Dudley Smith, after being brutally rejected by Bette Davis and falling gravely ill, leads a failed mission into Mexico with Asiada to steal a heroin stash and finance their consortium, only to be betrayed and captured by the Mexican police. Saved by Ashida, who, using information from Patchett, locates a Japanese submarine containing the money they used to buy their freedom, Dudley uncovers his rivals' plans to infiltrate Los Angeles as saboteurs before blowing up the submarine and its crew. Upon his return, a melancholic Dudley sadly watches Bette's Christmas party, where her daughter Beth is dancing.

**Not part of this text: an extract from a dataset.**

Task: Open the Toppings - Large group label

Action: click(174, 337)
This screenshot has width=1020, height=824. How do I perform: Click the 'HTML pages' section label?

Hideo shares his discoveries with Parker, who realizes that one of the phone booths used by the fifth column organization is near the Douglas factory, where Jim Davis is the head of security. Parker talks to Jim, and he confesses. His motivation for the murders was twofold: personal revenge because Nancy Watanabe (with whom he was in love) had aborted his child, and to silence the family, as they had begun to have doubts about the impending attack on Pearl Harbor, which the Network was monitoring via shortwave radios. Davis also confesses to running over Jim Larkin to silence him. Finally, he threatens Parker: if he arrests him, he will destroy the Los Angeles Police Department with the compromising recordings he has. Parker leaves the scene without arresting him, leaving the crime unpunished to protect the fragile institution to which he has dedicated his life.

==Reviews and reception==
Perfidia was on The New York Times Best Sellers list for hardcover fiction at number 16 on September 28, 2014. It also was an Editors' Choice at The New York Times on September 12, 2014. NPR added Perfidia as one of the best books of 2014 out of approximately 250 titles. Perfidia was also one of the eighty books nominated for the 2015 Folio Prize by the Folio Prize Academy.